The International Association of Oil and Gas Producers (IOGP) commented on the disparity between European oil and gas producers and those in the US, saying: “European firms may appear to produce fewer emissions due to upstream emissions intensity, which is largely a function of the type of oil produced.
“But across all regions, the industry needs to accelerate the implementation of low carbon projects and operations.
“There is need for standardization, rapid adoption, and repeatability, and transformative lower carbon technologies for new and existing assets.
“IOGP is pursuing a systematic decarbonization pathway starting with a significant reduction of Scope 1 emissions, and currently focusing on helping industry with electrification, Carbon Capture Transportation and Storage, minimization of all flaring and venting activities, and best available technology in energy efficiency.
“It recently published a compendium of 13 energy and GHG efficient technologies and practices for use across the industry value chain.”
The GHG League table
However, how do integrated oil and gas firms stack up when compared to each other?
Morningstar writes: “Equinor continues to perform the best among our collection of emissions metrics, Petrobras and Exxon the worst.
“But these performances must be placed in context of their portfolios. ”
In the league table of greenhouse gas emissions, Petrobras is claiming the top spot with Repsol and ExxonMobil hot on the heels of the Brazillian firm.
Norway’s Equinor bottoms out the table with Italy’s Eni not far ahead.
The analytics firm measured more metrics than greenhouse gases emissions, operated
emissions intensity, upstream emissions intensity, upstream energy intensity, flaring and methane emissions, were also measured for each firm in the table above.
The report describes greenhouse gas intensity metric is a “standardized measure of total portfolio emissions”, this measures scope one, two and three emissions divided by energy produced.
Mr Walsh offered an explanation as to why there is such a divide between the emission at the top of the table as opposed to the bottom: “The disparity may be due to different reporting methods, structure and composition of each company, but the important point to note is that the industry is set to achieve meaningful declines to 2030 and ultimately zero in 2050.
“IOGP is working to identify key energy transition indicators that will allow upstream operators benchmark their energy transition performance, beginning with Scope 1 emissions.”
This comes as a report finds that the UK could save over £100 billion by focussing entirely on renewable energies.

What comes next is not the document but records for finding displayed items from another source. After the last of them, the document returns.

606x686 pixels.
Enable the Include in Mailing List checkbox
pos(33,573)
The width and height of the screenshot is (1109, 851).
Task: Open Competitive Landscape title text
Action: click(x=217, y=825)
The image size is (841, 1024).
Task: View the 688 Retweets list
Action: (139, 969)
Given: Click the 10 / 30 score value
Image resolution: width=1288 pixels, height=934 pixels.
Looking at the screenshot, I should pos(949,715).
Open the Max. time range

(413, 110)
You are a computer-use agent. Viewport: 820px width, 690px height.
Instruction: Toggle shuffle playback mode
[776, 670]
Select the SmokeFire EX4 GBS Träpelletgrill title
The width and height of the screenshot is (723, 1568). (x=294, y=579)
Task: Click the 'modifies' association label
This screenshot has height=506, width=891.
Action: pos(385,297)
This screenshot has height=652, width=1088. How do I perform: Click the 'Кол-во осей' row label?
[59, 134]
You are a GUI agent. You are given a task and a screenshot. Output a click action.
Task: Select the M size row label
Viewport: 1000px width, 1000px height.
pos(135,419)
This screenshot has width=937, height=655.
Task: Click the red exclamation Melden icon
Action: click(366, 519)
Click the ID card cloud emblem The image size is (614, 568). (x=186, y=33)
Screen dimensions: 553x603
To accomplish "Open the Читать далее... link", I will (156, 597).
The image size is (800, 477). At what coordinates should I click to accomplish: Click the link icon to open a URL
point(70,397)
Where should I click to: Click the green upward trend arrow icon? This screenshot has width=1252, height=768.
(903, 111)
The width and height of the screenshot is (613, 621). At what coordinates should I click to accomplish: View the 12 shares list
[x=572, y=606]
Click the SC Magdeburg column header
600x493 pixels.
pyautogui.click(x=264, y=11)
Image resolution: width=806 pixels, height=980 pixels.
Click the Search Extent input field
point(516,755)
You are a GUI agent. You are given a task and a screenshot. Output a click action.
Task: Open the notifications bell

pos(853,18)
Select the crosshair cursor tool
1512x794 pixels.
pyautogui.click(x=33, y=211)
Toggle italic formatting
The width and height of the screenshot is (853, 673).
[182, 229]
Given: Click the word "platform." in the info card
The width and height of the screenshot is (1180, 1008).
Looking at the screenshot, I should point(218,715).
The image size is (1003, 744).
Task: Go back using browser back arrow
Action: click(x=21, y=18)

Morningstar strategist, Allen Good, said: “The adoption, and ultimately the achievement, of long-term emissions-reduction targets, is influencing today’s capital allocation decisions.”
The research found that 90% of total integrated oil emissions, on average, are scope three.
Scope three emissions are those produced indirectly from the company in question, these are emissions that come as a result of the firm’s assets’ indirect impact on the value chain.
An example of scope three emissions would be those produced by cars burning petrol.
“These decisions in turn affect valuations and moats. European integrated oils’ adoption of Net-Zero Emissions 2050 targets, which includes scope 3 emissions, is in part resulting in more aggressive spending on low-carbon businesses, particularly renewable power generation.
“ExxonMobil and Chevron have also committed to Net-Zero Emissions 2050, but only for operated asset emissions, meaning they are not investing to pivot from hydrocarbons, but are doing so to reduce emissions from hydrocarbon-producing assets or produce a low-carbon drop in fuels, not renewable power.”
Morningstar states that “we do not see low- or high emissions as a reason to invest in each company or not, but rather something to be aware of and monitor over time.”